State how many lines of the material below contain the word "Click". Give only the number.

RECORDS SUPPLIED:

'''

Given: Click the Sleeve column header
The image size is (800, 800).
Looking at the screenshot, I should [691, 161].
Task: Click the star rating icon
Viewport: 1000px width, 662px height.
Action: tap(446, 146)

'''
'''

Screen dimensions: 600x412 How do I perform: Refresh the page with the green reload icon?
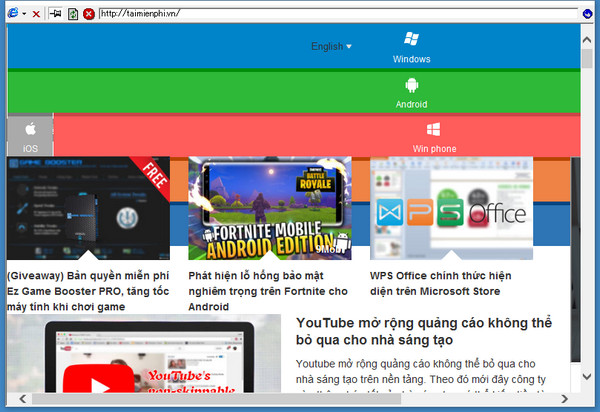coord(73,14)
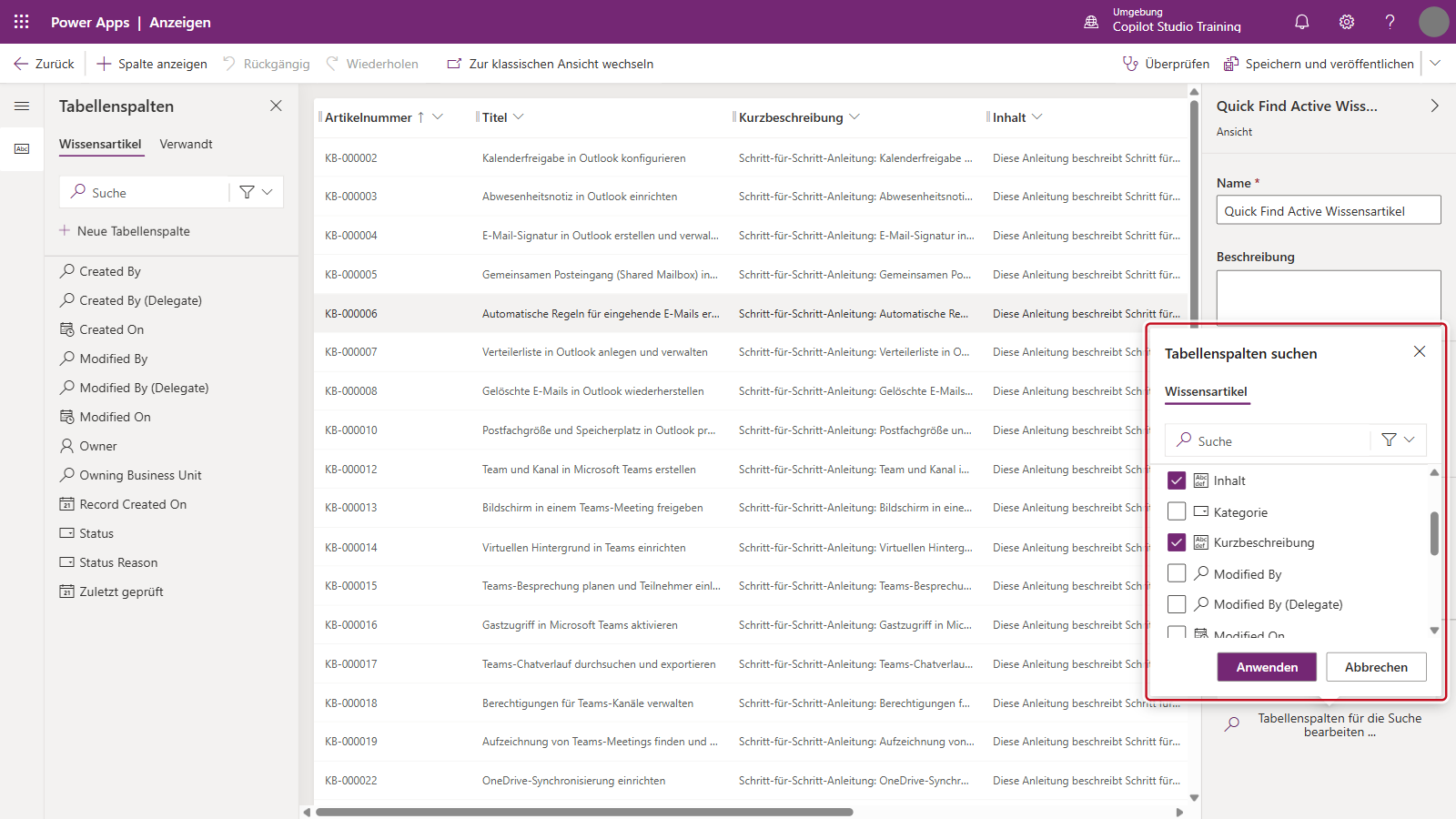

'''

TASK RESPONSE: 2